Alright Brian, sign me up brother!! That looks fantastic. Congrats on nailing one and kudos to 

 bregent
  for pointing you in the right direction.

Robert


----------



## BrianGSDTexoma (Mar 5, 2021)

Got to tell you making sourdough and homebrewing things you have to love to do.  Just finished up brew 8 hours later.  Only 2 more to do.


----------



## BGKYSmoker (Mar 5, 2021)

Looks good

My starter is ready, hope mine comes out good like yours.


----------



## bregent (Mar 5, 2021)

BrianGSDTexoma said:


> After 3 not so great attempts at rye finally got a good one.



Looks like it turned out great. How was the flavor?


----------



## BrianGSDTexoma (Mar 5, 2021)

bregent said:


> Looks like it turned out great. How was the flavor?


Very good.  Just what I been wanting.  Going to be carbing it up tomorrow.  Rye toast, eggs and saved some brisket for hash!


----------



## daspyknows (Mar 5, 2021)

BrianGSDTexoma said:


> Do you have a starter?  I know people say the best starter is homemade but I bought mine from breadtopia and it taste darn good to me and ready to bake in few days.



I don't but will look into it.


----------



## BrianGSDTexoma (Mar 5, 2021)

SWFLsmkr1 said:


> My starter is ready, hope mine comes out good like yours.

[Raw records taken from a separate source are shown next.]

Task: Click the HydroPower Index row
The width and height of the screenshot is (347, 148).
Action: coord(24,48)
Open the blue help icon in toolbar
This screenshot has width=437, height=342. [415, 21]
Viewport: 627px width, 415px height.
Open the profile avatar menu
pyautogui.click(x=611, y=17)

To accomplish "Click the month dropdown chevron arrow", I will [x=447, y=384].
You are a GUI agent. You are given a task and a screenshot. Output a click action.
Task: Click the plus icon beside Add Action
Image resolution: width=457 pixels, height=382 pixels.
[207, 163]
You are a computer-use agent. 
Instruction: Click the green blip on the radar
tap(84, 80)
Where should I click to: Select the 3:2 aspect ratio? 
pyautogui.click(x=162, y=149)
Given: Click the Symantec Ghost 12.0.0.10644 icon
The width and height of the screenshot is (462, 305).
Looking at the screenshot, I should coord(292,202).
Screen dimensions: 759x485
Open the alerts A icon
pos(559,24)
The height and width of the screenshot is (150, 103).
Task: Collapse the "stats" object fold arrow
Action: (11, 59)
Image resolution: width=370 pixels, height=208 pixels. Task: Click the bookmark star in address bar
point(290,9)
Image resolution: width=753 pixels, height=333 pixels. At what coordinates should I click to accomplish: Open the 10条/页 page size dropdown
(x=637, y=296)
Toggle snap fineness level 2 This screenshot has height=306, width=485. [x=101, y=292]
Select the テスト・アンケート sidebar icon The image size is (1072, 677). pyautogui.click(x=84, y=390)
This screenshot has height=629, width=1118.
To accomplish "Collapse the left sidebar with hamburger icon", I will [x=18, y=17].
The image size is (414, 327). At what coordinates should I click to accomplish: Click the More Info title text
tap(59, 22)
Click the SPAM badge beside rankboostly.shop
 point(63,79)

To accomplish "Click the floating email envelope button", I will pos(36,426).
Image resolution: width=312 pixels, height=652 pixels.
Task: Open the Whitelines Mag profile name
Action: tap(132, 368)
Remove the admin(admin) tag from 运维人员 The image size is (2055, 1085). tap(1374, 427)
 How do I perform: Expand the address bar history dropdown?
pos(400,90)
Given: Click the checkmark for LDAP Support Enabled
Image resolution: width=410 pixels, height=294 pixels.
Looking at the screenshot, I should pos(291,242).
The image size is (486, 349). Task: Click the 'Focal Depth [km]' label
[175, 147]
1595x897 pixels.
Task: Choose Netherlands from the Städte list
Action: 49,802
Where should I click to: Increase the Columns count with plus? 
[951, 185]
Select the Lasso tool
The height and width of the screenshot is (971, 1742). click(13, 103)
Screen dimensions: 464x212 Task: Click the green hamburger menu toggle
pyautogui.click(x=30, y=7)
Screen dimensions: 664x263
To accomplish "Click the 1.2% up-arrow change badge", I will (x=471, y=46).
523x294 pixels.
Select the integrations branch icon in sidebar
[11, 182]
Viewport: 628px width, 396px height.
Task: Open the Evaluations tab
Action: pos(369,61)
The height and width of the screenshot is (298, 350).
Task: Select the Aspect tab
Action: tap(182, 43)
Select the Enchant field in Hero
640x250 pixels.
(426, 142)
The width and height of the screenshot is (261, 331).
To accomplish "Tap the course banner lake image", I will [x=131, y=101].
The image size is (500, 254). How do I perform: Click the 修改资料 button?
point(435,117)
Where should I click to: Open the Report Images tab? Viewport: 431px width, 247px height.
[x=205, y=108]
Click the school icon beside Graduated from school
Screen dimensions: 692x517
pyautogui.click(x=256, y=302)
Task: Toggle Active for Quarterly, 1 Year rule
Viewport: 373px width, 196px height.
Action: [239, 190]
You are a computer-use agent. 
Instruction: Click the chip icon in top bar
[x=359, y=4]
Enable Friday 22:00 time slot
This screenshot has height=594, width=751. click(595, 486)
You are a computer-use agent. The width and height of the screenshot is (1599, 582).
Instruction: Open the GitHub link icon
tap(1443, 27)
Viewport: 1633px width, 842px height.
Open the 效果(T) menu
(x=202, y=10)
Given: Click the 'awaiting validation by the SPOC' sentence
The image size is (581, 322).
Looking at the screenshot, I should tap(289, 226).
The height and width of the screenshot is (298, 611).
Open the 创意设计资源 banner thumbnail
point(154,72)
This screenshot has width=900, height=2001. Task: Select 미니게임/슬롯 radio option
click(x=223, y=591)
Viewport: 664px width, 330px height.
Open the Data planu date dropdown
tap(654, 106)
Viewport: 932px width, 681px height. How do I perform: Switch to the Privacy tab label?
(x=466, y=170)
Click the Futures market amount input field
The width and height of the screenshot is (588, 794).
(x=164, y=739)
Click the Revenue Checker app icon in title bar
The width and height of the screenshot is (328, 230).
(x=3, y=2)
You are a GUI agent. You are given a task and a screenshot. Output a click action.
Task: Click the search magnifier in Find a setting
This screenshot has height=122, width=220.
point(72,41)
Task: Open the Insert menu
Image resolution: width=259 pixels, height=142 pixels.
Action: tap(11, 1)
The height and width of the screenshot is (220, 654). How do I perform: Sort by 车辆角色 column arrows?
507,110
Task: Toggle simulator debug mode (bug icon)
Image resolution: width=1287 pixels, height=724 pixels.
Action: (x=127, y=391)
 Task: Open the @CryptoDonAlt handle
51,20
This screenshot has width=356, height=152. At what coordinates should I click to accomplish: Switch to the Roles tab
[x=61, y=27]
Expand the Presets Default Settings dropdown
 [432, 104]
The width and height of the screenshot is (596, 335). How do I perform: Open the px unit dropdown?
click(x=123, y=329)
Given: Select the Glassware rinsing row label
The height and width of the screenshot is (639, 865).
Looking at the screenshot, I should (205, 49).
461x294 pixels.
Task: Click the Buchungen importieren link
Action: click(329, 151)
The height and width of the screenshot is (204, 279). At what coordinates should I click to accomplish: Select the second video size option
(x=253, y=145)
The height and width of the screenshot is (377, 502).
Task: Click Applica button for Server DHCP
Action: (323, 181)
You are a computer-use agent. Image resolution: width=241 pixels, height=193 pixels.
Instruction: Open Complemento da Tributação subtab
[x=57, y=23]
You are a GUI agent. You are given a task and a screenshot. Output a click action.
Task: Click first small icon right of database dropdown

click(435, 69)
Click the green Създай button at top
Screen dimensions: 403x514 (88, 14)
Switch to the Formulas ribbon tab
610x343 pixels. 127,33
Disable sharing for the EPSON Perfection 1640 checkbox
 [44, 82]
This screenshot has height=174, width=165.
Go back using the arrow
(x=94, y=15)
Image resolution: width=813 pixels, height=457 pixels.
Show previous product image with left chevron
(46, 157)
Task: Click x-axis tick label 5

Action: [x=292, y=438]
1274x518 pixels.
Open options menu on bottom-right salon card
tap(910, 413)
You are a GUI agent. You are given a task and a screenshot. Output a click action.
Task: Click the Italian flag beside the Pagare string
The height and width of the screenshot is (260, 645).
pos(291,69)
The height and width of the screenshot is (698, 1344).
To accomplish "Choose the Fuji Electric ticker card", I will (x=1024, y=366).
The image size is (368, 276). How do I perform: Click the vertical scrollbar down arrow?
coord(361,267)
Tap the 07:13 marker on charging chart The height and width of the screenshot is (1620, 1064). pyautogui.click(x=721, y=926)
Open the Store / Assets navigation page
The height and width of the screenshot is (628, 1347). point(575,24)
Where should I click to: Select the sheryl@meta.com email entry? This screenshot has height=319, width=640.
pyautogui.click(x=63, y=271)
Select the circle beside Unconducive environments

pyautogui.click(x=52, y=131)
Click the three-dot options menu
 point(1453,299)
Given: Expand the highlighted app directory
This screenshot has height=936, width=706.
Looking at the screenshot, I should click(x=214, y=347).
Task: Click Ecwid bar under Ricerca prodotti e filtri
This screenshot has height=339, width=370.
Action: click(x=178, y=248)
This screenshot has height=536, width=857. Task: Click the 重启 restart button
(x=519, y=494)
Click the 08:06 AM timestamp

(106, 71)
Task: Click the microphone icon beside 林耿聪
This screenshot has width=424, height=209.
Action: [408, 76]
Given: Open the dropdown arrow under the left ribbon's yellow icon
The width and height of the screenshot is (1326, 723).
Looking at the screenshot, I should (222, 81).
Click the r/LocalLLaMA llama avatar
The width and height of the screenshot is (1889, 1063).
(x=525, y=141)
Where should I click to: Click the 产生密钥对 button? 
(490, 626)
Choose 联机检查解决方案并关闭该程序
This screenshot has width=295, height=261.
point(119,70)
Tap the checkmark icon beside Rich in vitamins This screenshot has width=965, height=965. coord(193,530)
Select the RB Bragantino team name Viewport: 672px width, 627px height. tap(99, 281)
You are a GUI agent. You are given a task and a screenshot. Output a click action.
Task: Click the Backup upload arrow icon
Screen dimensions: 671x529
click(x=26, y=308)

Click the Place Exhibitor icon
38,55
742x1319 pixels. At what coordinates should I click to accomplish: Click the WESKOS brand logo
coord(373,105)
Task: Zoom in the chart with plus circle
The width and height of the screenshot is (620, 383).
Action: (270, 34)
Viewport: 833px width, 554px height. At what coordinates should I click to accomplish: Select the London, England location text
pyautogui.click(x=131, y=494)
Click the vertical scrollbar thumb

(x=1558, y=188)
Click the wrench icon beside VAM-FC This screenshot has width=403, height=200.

This the recipe Bob made for me.  I used spelt flour for the wheat.  I added 2 Tbsp of vital wheat gluten.





__





						BakersCalc
					

Create and share baking formulas




					www.bakerscalc.com


----------



## BrianGSDTexoma (Mar 5, 2021)

daspyknows said:


> I don't but will look into it.


There are a lot of recipes out there to make starters.  I had trouble with the one I did and wanted to get baking so I just ordered.  There are several bakers here better than I am that can help.  I can give you a couple processes that I use when you ready.


----------